• **Your objective**: Keep only the lines of the data below that contain "will", and copy them.

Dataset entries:
------

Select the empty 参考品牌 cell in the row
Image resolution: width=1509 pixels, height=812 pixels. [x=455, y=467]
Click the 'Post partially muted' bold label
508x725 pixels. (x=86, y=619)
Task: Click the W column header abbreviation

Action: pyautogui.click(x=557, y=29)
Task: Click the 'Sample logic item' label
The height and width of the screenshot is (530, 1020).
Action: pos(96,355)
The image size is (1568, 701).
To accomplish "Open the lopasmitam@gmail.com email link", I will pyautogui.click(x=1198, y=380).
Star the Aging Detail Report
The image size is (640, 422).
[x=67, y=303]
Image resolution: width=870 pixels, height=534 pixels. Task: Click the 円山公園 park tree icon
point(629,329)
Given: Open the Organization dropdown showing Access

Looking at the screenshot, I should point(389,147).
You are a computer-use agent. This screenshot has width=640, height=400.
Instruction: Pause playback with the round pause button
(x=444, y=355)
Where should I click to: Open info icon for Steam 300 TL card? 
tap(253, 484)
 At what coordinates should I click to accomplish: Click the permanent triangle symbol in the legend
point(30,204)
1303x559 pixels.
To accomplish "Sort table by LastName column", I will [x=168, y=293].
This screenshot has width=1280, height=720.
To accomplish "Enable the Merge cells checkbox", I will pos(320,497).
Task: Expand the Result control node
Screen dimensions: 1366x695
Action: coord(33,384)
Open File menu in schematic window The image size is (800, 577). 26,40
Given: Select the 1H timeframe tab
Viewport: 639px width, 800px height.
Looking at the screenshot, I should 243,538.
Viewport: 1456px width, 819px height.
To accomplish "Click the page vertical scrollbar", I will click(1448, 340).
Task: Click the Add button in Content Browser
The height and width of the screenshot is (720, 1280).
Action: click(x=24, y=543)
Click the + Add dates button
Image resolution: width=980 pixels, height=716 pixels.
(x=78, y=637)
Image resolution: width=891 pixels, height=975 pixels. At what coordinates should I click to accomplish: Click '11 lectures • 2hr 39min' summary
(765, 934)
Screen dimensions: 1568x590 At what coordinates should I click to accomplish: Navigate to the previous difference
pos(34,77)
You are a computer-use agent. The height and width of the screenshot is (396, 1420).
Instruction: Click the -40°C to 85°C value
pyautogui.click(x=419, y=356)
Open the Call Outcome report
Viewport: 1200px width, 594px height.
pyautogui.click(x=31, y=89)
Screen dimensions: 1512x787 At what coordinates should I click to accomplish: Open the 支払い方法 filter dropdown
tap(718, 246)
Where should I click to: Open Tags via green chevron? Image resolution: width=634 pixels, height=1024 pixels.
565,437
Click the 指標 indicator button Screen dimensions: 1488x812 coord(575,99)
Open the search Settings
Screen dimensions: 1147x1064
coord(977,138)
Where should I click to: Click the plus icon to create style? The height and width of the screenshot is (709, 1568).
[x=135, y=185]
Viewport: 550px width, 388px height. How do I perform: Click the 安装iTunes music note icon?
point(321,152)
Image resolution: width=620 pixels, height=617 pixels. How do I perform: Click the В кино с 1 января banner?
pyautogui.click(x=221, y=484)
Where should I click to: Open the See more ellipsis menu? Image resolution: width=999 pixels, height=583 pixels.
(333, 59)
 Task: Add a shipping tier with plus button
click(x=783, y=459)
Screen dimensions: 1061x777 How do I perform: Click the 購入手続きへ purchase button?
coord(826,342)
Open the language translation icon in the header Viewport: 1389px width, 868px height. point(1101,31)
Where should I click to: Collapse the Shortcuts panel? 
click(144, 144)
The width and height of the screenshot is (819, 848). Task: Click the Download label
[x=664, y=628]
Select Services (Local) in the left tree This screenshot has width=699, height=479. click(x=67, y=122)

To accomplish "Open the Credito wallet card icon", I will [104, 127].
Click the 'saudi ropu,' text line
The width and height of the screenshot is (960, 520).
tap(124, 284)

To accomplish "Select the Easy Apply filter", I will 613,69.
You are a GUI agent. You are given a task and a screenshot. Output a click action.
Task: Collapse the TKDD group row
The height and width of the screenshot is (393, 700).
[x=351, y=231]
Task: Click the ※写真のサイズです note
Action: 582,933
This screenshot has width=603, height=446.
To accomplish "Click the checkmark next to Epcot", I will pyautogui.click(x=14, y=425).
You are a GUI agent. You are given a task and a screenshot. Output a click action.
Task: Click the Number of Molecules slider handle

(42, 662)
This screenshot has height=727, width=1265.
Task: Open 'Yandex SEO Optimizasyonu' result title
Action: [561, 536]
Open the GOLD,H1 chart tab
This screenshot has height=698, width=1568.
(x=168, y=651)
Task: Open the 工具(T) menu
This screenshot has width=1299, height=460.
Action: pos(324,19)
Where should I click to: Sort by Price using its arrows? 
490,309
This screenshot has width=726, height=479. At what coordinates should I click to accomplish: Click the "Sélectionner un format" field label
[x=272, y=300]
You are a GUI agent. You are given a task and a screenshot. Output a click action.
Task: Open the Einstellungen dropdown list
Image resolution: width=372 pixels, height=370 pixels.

------

• **Finished task**:
To accomplish "Open the lopasmitam@gmail.com email link", I will pyautogui.click(x=1198, y=380).
To accomplish "Sort table by LastName column", I will [x=168, y=293].
To accomplish "Enable the Merge cells checkbox", I will pos(320,497).
To accomplish "Click the page vertical scrollbar", I will click(1448, 340).
To accomplish "Open the Credito wallet card icon", I will [104, 127].
To accomplish "Select the Easy Apply filter", I will 613,69.
To accomplish "Click the checkmark next to Epcot", I will pyautogui.click(x=14, y=425).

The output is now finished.